I agree about the human trait, it's like getting into debt and then suddenly realising you have to pay it off.
JDRS March 6th, 2006, 07:52 PM We should be making sacrifices by using less power! Why do we have to sacrifice what little open countryside we have when for a little exra money they can go offshore!
I do not believe most people think they improve the landscape of the countryside.
Great...except in practise it's never going to happen. The majority of people will not use less power and would prefer windfarms if it meant they could have electricity. Offshore is great but at the moment it costs alot more than on land and someone's going to have to pay for that. Although I have no problem with loads of offshore building. It's not as if the countryside is dissapearing when these go up. Far from it, and some say they enhance the landscape including myself.
The Hunted March 7th, 2006, 02:56 AM Great...except in practise it's never going to happen. The majority of people will not use less power and would prefer windfarms if it meant they could have electricity. Offshore is great but at the moment it costs alot more than on land and someone's going to have to pay for that. Although I have no problem with loads of offshore building. It's not as if the countryside is dissapearing when these go up. Far from it, and some say they enhance the landscape including myself.
40% is that a lot more?
They do damage the areas they are built on, I'm not saying we don't build them on land but that we should build more offshore.

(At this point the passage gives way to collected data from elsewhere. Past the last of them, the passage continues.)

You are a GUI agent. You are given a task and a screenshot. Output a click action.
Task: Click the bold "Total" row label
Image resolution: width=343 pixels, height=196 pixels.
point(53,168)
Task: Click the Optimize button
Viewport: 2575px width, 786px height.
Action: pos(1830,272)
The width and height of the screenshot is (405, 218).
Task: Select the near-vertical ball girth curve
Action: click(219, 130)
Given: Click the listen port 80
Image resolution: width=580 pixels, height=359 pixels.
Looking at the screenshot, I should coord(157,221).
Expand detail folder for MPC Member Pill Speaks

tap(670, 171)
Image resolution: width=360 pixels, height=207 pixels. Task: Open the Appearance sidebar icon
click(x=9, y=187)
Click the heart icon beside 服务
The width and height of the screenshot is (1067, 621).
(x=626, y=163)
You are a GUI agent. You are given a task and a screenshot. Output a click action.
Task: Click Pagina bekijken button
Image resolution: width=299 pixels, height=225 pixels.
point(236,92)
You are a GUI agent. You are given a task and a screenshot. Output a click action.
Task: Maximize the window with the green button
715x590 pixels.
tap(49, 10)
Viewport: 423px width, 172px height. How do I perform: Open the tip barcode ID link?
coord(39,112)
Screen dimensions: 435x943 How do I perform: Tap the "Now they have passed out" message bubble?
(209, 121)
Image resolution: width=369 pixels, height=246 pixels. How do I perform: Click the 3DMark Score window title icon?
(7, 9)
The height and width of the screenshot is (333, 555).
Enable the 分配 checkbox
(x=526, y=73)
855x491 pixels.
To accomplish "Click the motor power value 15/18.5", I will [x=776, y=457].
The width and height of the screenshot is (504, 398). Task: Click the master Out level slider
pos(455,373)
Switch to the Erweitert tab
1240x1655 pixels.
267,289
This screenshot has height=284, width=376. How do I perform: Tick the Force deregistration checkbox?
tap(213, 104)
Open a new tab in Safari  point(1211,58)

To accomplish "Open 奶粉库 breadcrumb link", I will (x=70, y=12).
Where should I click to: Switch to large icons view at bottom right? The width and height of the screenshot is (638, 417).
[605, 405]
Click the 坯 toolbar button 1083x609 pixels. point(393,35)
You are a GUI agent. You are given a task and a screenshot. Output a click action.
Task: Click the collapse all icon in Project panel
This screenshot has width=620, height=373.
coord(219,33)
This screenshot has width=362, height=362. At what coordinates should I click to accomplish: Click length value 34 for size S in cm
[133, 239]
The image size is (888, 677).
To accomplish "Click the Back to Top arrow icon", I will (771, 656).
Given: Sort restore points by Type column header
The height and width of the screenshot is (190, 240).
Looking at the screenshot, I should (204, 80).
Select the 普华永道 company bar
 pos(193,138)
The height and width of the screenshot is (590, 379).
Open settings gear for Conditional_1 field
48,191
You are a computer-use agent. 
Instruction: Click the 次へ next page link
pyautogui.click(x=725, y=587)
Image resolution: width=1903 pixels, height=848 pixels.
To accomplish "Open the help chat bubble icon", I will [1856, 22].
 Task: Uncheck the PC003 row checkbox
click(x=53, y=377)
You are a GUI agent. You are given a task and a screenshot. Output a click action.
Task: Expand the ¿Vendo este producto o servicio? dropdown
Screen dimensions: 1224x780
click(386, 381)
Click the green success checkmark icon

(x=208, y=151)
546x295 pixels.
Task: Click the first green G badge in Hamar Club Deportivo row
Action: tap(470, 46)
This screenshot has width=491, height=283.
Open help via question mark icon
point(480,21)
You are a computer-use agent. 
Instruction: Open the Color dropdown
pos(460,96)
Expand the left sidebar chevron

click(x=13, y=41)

Bob March 7th, 2006, 10:52 AM offshore wind power
http://www.bwea.com/ukwed/offshore.asp
The large shallow sandy bays of the Dee estuary, the Wash and the Thames estuary provide the cheapest starting points.
The primary, but not only, sites at these locations are:
Gwynt e Mor - 750MW ~200 turbines (Dee)
London Array - 1000MW ~270 turbines (Thames)
Triton Knoll - 1200MW ~325 turbines (Wash)
potto March 7th, 2006, 11:06 AM 5%
I think the capacity point is with the wind you have no control over the wind power, wheras with coal and nuclear you have control over the power output - although its easier with gas.
Tidal power is pretty consistant! Huge amounts of energy generated by movement of mass of epic proportions. Just that it only occurs twice a day but that could provide at least a very reliable backbone energy system.
Digging around for stuff to burn is positively neathandral by comparison
and Nuclear Power... all very hi tech and all but bloody hell is it worth the risk?! Saw a map of the fallout from the Chernboyl and it covered nearly all of Europe. Watching the spread of these powerstations just means that another dangerous failure is increasingly likely, especially when you consider places like Iran builing them. Dont people get it?! We are biological! All the fail safe systems in the world can not hide the fact that we can not protect ourselves from a harmful dose of radiation, its impossible, unless we walk around in lead suits for the rest of our lives.